January 31, 2020 by Dave Haynes

Home Depot is piloting interesting technology that bridges a scanner, screen and presumably AI-based visual search algorithms to enable home DIY types to identify parts and locate replacements in the giant hardware store.

The part-finder kiosk scans, identifies and then shows via the screen where the product can be found in that store. The kiosk is being tested at a Home Depot in Philadelphia, and it was demo’d at the recent NRF retail trade show in New York.

The tech is from a company called Slyce, which is primarily focused on smartphone-based visual search – the sort of thing that would allow consumers to point their phone camera at a product and have an app ID what it is and where/how to buy it.

The company told Technical.ly Philly that it spent about a year working on the kiosk. Some 5,000 SKUs were, at first, manually entered into the platform by Slyce staffers. Now there is a training mode that allows a Home Depot staffer to add SKUs on site.

The post suggests there are four kiosks in operation for Home Depot, and that NAPA Auto Parts also has plans for the units.

The company has a head office in Philly but it appears the tech hub is, somewhat unexpectedly, in the little coastal town of New Waterford, Nova Scotia, at the very, very northern tip of stunning Cape Breton.  That’s about 4.5 hours drive up the road from me, in Halifax.

Great example of how, with the cloud, a company can grow just about anywhere.

I like this, because of its problem-solving intent.

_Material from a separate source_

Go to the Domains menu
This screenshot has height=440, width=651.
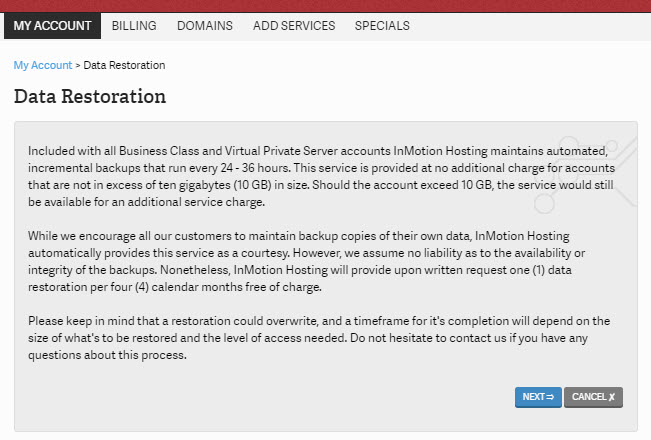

I have to assume AI and machine learning sort out things like dimension, and sensors can not only do length but also figure out if it is a Robertson (all screw heads should be Robertson) or the dreaded standard/slotted screw head. In retail, many things have bar codes – but it’s hard to get one on a 1.5 inch bolt.

  1. Pat Stimpson says:

    Good luck to them.
    The challenge will be acceptance by customers – the human element.
    Requests to locate products (particularly at Home Depot) often lead to advice and alternative suggestions/education from their staff. Undoubtedly, the pitch for this product involves a promised benefit of “reduced employee costs”. Bad concept.

    Ask those in the Casino industry about the failure of digital directional signs in their lobbies – failed miserably as customers preferred talking to a person. Pilot programs ended up having employees stationed by the maps to instruct/interact with customers.

    Perhaps this approach may be more accepted by millennials?

  2. Pat says:

    An old fella perhaps. But obviously digitally inclined and curious. Me too.